Soybean isoflavones, genistein and genistin, inhibit rat myoblast proliferation, fusion and myotube protein synthesis

The isoflavones, genistein and genistin, are cytotoxic in vitro (e.g., inhibition of cell proliferation), due in part to inhibition of protein tyrosine kinase and DNA topoisomerase activities. Normal cell functions associated with these enzymatic activities could potentially be impaired in animals through ingestion of soybean products. In this study, cultured rat myogenic cells (L8) were used to determine whether genistein or genistin influences myoblast proliferation and fusion, and myotube protein synthesis and degradation. Genistein or genistin was dissolved in dimethylsulfoxide and included in the culture medium at 0, 1, 10 or 100 mu mol/L. Myoblast proliferation was measured by methyl-H-3-thymidine incorporation over 48 h.
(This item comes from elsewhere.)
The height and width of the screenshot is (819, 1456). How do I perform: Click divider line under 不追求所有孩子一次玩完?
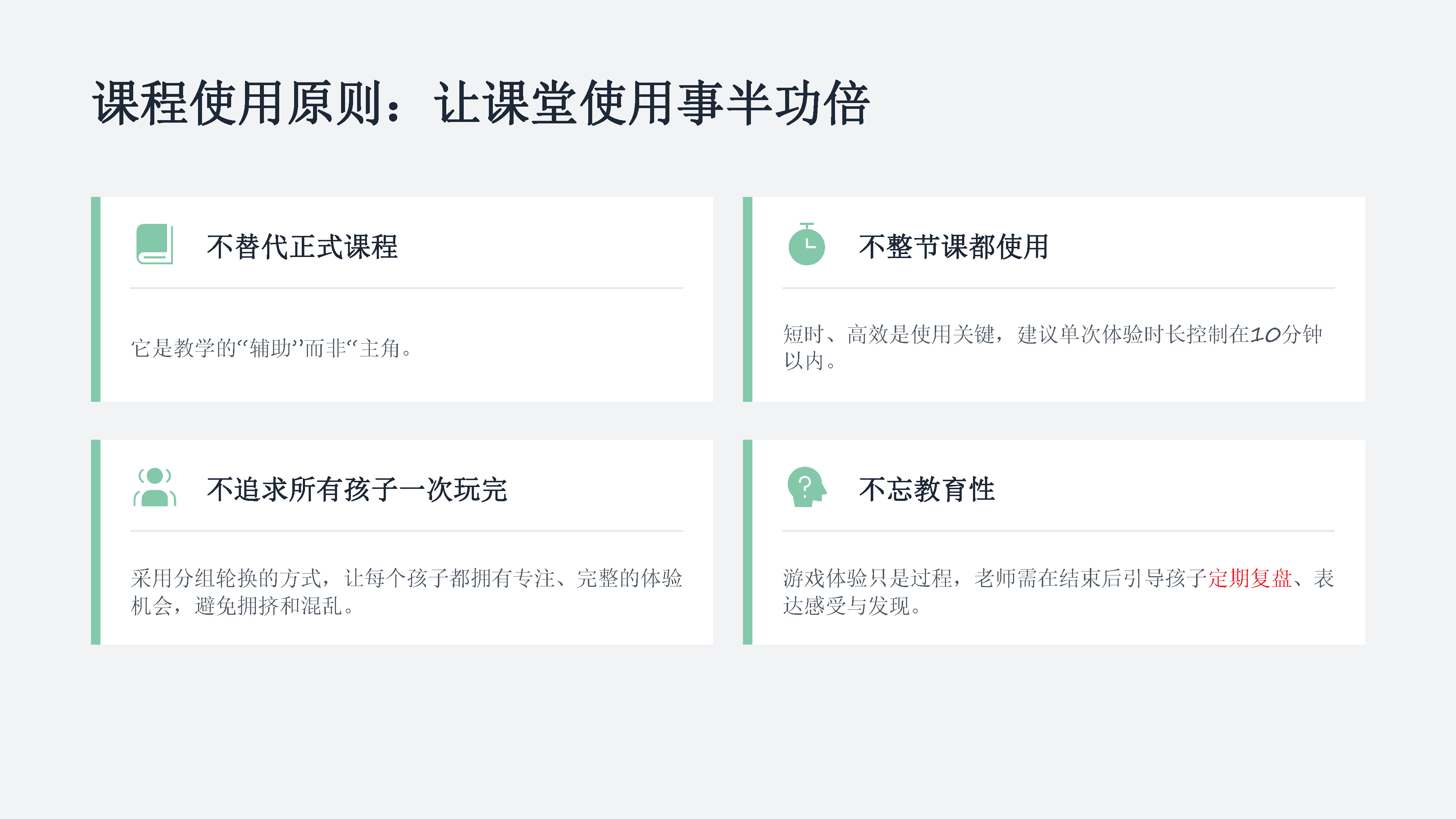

Myoblast differentiation was evaluated by the number of nuclei in multinucleated myotubes. Myotube protein synthesis was measured by 2-h H-3-amino acid incorporation into the myosin and total protein pools after acute (2 h) or chronic (24 h) exposure to similar treatments; protein degradation was measured by measuring radioactivity in protein pools following a time course of protein breakdown after myotube proteins were prelabeled with H-3-amino acids. Genistein or genistin strongly inhibited in vitro myoblast proliferation (P < 0.001) and fusion (P < 0.001) in a dose-dependent manner with effective genistein concentration as low as 1 mu mol/L. Genistein or genistin inhibited protein accretion in myotubes (P < 0.001). Decreased protein accretion is largely a result of inhibition on cellular (myofibrillar) protein synthesis rate. No adverse effect on protein degradation was observed. Results suggest that if sufficient circulating concentrations are reached in tissues of animals consuming soy products, genistein/genistin can potentially affect normal muscle growth and development.